How far is far enough? As Tipton County attempts to revise its wind ordinance, it is looking to an ad hoc committee to help decide what would be an acceptable setback for a wind turbine.
The committee, made up of opponents and proponents of wind energy, presented its recommendations to the Tipton County Plan Commission Thursday, including proposals for noise, shadow flicker and lighting on turbines.
Jason Henderson, president of the plan commission, who sat in on the committee meetings, said the group couldn’t reach a consensus on setbacks and a property value guarantee.
Committee proposed a litany of regulations, dealing with distances from city and county lines to parks and buildings.
The proposal included a setback of 2,640 feet from incorporated areas and county lines measured from the center of the wind turbine to the corporation limits; a 1,250 foot setback from any park; increasing the setback for non-participating landowners from 1,000 to 1,500 feet measured from the nearest corner of a structure and 1,050 feet from participating landowners.
“There was no consensus on property line setbacks,” Henderson reported.
The discussion ranged from 1.1 times the height of a turbine (1,050 feet) to 1,700 feet.
Jim Ashley, a member of the plan commission, said the county should consider safety regulations recommended by turbine companies when reaching a decision.
“We have an obligation to protect the public safety,” he said. “We have heard no testimony on safety measures and the property value guarantee. The Board of Zoning Appeals did. They determined 1,500 feet from the property line was acceptable.”
Henderson said the committee could not agree on which properties should be included in a property value guarantee, with proposals ranging from three-quarters of a mile to two miles.

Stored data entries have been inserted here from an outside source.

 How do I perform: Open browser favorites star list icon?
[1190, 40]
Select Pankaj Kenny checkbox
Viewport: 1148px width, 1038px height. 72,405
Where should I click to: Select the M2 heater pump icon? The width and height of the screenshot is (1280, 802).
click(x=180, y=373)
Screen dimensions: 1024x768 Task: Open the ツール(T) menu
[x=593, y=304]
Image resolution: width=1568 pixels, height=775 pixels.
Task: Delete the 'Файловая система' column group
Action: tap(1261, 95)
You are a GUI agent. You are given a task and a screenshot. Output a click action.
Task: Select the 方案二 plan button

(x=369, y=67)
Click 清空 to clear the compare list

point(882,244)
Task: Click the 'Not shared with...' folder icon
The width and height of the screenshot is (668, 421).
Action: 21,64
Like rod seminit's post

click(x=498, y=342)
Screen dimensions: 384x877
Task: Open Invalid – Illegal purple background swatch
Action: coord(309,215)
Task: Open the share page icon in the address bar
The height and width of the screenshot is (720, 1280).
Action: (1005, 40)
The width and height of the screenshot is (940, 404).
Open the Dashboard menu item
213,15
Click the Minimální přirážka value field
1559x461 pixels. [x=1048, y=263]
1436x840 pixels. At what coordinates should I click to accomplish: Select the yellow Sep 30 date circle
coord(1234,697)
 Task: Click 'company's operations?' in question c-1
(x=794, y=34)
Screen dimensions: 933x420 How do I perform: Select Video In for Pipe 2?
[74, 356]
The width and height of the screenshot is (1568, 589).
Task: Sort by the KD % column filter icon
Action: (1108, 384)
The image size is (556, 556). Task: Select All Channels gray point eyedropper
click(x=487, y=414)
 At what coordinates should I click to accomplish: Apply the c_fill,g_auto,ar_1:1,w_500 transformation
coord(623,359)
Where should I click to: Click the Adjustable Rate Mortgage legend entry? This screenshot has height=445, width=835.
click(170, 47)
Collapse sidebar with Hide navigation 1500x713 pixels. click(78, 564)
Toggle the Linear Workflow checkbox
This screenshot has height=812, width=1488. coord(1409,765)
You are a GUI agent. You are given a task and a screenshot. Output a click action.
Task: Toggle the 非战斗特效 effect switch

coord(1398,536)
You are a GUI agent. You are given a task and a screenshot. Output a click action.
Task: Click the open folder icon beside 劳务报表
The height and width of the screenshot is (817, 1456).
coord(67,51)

They also discussed penalizing wind companies that didn’t pony up right away when a seller is due the difference between the asking and actual prices. The committee suggested companies should have 10 days before being charged 1 percent interest each month.
Commission member Harry Diamond suggested wind developers should pay an annual stipend to neighboring properties of $2,500 that would be transferable to new owners.
“If a property owner signs a good neighbor agreement and a turbine is located closer than three-quarters of a mile, they would receive compensation and be excluded from any property value guarantee,” he said. “The money could be used to improve the property, offset any losses and encourage buyers.”
Henderson said a sticking point, in addition to the distance to be covered by a property value guarantee, was the life of the guarantee with discussions ranging from five years to the life of the project.
Helen Tragesser, a plan commission member, said both wind energy companies in Tipton County indicated there would be no impact on property values and said the two-mile distance should be utilized in the ordinance.